Mais l'Astrologie savante (en opposition à l'Astrologie populaire, car elle traite des aspects planétaires de chaque individu en particulier) à cette époque trouva également des défenseurs, en la personne entre autres, de l'Anglais Roger Bacon (1214-1294), homme au point de vue très moderne, qui s'éleva contre le formalisme des dominicains (dont Saint Thomas d'Aquin faisait partie) et qui prétendit qu'aucun astrologue ne professait le fatalisme astral, que la seule chose importante était l'expérience, base même de toute philosophie et que l'Astrologie en était un des piliers. Il livra un combat sans relâche pour imposer son point de vue, parfois même de manière peu orthodoxe car il était de caractère belliqueux, allant jusqu'à demander à l'église d'encourager la recherche astrologique, afin d'une part d'empêcher les pratiques liées à l'astrologie païenne et d'autre part de mettre en évidence ce qu'il appelait l'astrologia sana, fondée sur l'expérience et l'expérimentation-
L'astrologie gréco-arabe pénétra donc un peu partout en occident. En Italie, il y avait des astrologues à la cour de Palerme qui recevaient les faveurs du roi et on vit même Frederik II leur demander d'écrire des ouvrages d'Astrologie dans lesquels il leur fallait expliquer que les astres n'agissaient pas, qu'ils ne pouvaient rien produire par eux-mêmes mais qu'ils donnaient de simples signes. On trouvait des livres d'Astrologie dans toutes les universités et bibliothèques.

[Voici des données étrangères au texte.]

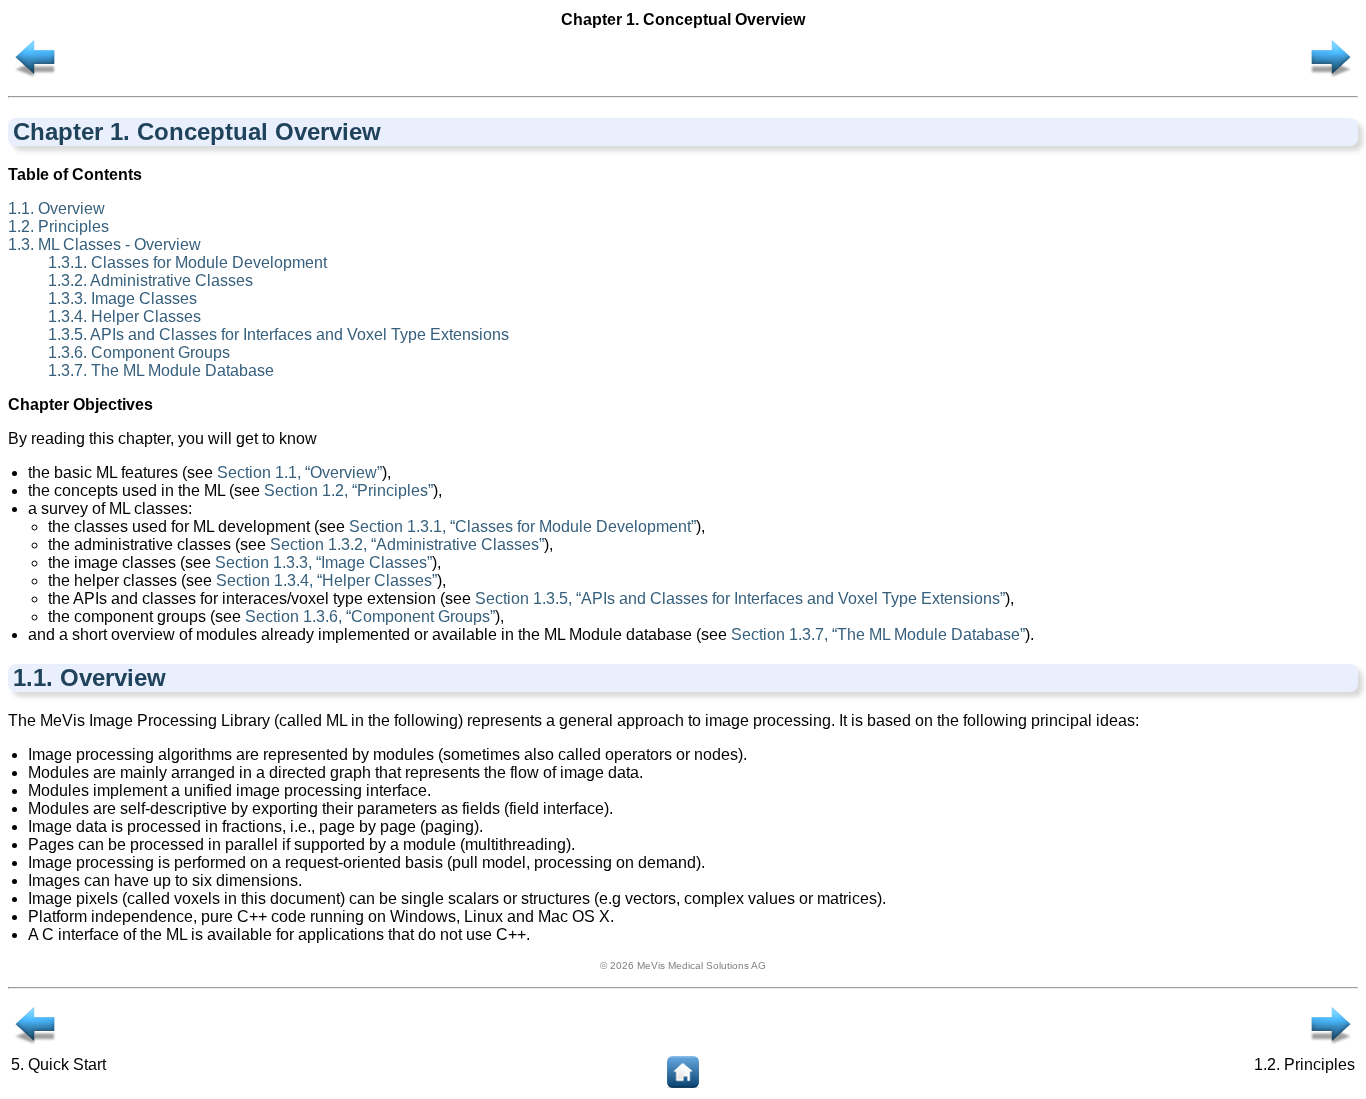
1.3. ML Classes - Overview (104, 244)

En Angleterre, les astrologues rédigèrent des éphémérides et des « pronostications » et en France les astrologues étaient également présents à la cour, même si l'astrologie prévisionnelle était toujours considérée comme païenne et démoniaque.
Jean de Meurs, célèbre astrologue, fit des prévisions sensationnelles lors de la grande conjonction de 1345. Ces dernières inquiétèrent fortement l'opinion publique et la cour, et le roi Charles V Le Sage fit rédiger des traités affirmant que ces prévisions relevaient du domaine de la superstition, allant même jusqu'à prétendre que les astrologues n'avaient pas prévu l'épidémie de peste noire de 1349, ce qui était totalement inexact.
S'en suivit, en France et en Angleterre notamment, un débat acharné entre partisans et adversaires de l'astrologie divinatoire, qui eut pour conséquence directe de remettre en question les formidables travaux de Ptolémée, certains scientifiques, religieux et intellectuels de l'époque les qualifiant de spéculations inconsistantes.
A la fin du Moyen-âge les courants de pensée protecteurs et rassurants tenant pour primordiale la place de la Nature dans la pensée philosophique s'estompèrent et les hommes commencèrent à chercher d'autres réponses, alors que simultanément à cela les découvertes scientifiques abondaient... la Renaissance se préparait.
En astronomie, la première découverte importante de la Renaissance fut celle de Nicolas de Cues (1401-1469) mathématicien, philosophe et théologien allemand, considéré comme le dernier penseur du moyen-âge et le premier de la Renaissance, qui affirma que la terre n'avait ni centre ni périmètre et qu'elle se mouvait autour d'un axe. Il nomma cette théorie « La théorie de la relativité du lieu et du mouvement ». A l'époque, cette affirmation laissa de marbre le monde scientifique et intellectuel et seuls les astrologues comprirent l'importance phénoménale d'une telle découverte.